▶ [WHAT YOU WILL DO] Reproduce the items below word for word, from their first line through the line that contains "Action: tap(482, 308)", including that line.

▶ [GIVEN INFORMATION]
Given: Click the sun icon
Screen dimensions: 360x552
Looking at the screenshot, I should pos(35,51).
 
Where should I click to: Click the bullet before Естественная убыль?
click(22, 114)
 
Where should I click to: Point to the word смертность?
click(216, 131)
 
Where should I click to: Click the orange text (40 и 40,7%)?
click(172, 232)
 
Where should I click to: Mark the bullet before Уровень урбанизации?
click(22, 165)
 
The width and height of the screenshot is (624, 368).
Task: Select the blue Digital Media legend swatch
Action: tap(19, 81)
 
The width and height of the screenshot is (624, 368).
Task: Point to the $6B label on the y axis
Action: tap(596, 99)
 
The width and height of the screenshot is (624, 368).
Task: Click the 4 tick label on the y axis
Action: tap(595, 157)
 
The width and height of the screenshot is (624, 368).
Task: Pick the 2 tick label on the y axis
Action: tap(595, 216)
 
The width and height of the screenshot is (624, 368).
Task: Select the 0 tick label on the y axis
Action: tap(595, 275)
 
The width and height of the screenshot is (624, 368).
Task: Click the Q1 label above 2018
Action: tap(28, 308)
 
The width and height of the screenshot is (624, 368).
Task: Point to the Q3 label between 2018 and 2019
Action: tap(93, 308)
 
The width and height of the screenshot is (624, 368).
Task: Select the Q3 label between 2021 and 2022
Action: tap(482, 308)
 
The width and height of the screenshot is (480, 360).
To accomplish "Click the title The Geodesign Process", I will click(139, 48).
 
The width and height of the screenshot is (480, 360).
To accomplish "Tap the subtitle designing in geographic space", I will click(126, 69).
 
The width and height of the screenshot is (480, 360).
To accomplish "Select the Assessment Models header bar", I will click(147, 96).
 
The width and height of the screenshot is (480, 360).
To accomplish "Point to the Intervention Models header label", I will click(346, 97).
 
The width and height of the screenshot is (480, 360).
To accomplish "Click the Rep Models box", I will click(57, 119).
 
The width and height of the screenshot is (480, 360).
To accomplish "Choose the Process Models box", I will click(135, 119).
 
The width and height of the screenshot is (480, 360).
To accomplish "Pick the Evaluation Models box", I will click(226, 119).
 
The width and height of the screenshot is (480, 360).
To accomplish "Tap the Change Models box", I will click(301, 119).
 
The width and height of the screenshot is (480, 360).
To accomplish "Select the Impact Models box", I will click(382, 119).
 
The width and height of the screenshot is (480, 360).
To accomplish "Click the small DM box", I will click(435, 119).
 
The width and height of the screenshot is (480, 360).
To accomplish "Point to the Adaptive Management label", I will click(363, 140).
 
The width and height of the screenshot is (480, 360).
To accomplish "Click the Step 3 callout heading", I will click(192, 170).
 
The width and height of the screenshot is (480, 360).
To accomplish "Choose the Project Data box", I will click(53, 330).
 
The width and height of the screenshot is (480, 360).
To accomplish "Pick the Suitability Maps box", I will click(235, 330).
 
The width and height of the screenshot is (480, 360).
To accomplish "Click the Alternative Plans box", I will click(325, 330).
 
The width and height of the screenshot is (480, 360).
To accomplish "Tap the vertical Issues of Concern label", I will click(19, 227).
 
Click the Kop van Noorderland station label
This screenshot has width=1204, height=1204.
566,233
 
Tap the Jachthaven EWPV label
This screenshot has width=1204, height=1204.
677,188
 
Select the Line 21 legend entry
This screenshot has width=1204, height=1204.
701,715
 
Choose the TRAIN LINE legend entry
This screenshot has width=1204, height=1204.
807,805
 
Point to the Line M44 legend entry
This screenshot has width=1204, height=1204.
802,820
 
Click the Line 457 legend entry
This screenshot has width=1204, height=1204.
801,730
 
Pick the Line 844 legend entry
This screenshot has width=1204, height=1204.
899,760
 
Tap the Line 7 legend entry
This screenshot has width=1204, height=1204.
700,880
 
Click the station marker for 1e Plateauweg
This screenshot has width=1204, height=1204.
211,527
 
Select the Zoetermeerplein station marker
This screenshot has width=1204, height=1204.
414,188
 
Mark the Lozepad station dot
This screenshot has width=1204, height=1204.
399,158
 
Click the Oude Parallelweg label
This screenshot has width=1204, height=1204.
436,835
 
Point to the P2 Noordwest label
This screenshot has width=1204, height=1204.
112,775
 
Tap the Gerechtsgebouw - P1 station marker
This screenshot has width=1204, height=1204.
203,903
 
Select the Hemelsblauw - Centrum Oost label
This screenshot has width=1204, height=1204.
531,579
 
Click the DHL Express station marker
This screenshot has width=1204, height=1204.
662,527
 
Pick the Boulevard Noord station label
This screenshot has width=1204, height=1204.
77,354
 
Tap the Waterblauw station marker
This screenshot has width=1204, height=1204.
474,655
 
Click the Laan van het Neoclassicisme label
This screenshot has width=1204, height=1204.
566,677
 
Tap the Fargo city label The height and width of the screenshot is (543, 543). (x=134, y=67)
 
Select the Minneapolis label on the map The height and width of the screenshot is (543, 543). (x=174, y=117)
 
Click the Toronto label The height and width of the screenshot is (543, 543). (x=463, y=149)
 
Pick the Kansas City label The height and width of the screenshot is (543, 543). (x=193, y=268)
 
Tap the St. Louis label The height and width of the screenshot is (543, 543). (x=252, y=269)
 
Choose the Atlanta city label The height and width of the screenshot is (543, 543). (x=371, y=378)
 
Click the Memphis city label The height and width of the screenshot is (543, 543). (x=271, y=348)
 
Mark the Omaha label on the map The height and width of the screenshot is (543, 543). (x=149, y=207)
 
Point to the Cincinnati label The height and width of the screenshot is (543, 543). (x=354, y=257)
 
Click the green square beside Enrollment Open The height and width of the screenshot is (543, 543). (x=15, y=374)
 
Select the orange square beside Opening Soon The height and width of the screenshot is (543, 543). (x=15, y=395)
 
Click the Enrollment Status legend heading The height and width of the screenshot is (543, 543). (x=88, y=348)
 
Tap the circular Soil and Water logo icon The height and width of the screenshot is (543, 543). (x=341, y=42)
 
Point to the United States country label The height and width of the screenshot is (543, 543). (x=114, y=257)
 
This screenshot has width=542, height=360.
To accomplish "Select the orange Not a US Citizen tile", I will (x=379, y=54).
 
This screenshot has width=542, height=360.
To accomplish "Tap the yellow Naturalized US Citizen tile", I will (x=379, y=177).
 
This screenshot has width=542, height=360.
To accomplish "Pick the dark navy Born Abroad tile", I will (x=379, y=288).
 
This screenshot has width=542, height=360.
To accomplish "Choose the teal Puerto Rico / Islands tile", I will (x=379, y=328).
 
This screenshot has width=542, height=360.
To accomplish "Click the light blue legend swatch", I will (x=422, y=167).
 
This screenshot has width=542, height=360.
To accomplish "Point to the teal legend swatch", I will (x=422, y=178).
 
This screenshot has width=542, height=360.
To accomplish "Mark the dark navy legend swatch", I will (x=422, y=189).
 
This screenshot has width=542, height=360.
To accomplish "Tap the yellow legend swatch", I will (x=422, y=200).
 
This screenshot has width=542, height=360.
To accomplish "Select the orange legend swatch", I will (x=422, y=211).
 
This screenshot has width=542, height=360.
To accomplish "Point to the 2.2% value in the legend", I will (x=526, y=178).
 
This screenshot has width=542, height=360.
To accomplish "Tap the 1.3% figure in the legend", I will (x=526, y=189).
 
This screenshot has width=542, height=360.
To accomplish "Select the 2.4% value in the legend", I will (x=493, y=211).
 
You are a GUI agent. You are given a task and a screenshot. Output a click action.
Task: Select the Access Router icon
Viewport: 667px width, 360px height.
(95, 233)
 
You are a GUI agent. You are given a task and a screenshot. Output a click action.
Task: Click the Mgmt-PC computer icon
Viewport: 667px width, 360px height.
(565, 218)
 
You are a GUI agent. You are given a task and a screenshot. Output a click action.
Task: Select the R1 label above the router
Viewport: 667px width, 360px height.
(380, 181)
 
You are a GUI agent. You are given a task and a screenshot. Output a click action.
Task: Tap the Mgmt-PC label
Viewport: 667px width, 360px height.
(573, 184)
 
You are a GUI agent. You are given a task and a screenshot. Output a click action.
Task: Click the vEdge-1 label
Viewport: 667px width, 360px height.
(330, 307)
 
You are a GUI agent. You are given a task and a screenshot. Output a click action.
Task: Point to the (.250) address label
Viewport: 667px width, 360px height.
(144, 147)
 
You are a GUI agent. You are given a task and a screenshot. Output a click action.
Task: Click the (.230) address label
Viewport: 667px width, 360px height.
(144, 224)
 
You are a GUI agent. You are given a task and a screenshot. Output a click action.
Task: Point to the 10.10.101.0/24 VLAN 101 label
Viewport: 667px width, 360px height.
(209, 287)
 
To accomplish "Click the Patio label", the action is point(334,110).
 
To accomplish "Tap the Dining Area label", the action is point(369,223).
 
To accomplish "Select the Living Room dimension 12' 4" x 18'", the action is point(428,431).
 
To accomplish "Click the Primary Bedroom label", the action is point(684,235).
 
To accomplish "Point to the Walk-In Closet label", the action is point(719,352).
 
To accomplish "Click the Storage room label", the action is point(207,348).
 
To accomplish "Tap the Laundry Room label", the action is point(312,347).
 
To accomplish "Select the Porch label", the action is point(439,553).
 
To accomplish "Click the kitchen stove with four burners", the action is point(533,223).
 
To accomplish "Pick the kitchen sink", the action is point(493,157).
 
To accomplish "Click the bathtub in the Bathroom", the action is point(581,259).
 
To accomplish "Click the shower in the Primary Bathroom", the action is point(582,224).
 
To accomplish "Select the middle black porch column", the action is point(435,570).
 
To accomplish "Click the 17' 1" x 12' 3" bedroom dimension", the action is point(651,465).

▶ [ANSWER TO THIS TASK]
Given: Click the sun icon
Screen dimensions: 360x552
Looking at the screenshot, I should pos(35,51).
 
Where should I click to: Click the bullet before Естественная убыль?
click(22, 114)
 
Where should I click to: Point to the word смертность?
click(216, 131)
 
Where should I click to: Click the orange text (40 и 40,7%)?
click(172, 232)
 
Where should I click to: Mark the bullet before Уровень урбанизации?
click(22, 165)
 
The width and height of the screenshot is (624, 368).
Task: Select the blue Digital Media legend swatch
Action: tap(19, 81)
 
The width and height of the screenshot is (624, 368).
Task: Point to the $6B label on the y axis
Action: tap(596, 99)
 
The width and height of the screenshot is (624, 368).
Task: Click the 4 tick label on the y axis
Action: tap(595, 157)
 
The width and height of the screenshot is (624, 368).
Task: Pick the 2 tick label on the y axis
Action: tap(595, 216)
 
The width and height of the screenshot is (624, 368).
Task: Select the 0 tick label on the y axis
Action: tap(595, 275)
 
The width and height of the screenshot is (624, 368).
Task: Click the Q1 label above 2018
Action: tap(28, 308)
 
The width and height of the screenshot is (624, 368).
Task: Point to the Q3 label between 2018 and 2019
Action: tap(93, 308)
 
The width and height of the screenshot is (624, 368).
Task: Select the Q3 label between 2021 and 2022
Action: tap(482, 308)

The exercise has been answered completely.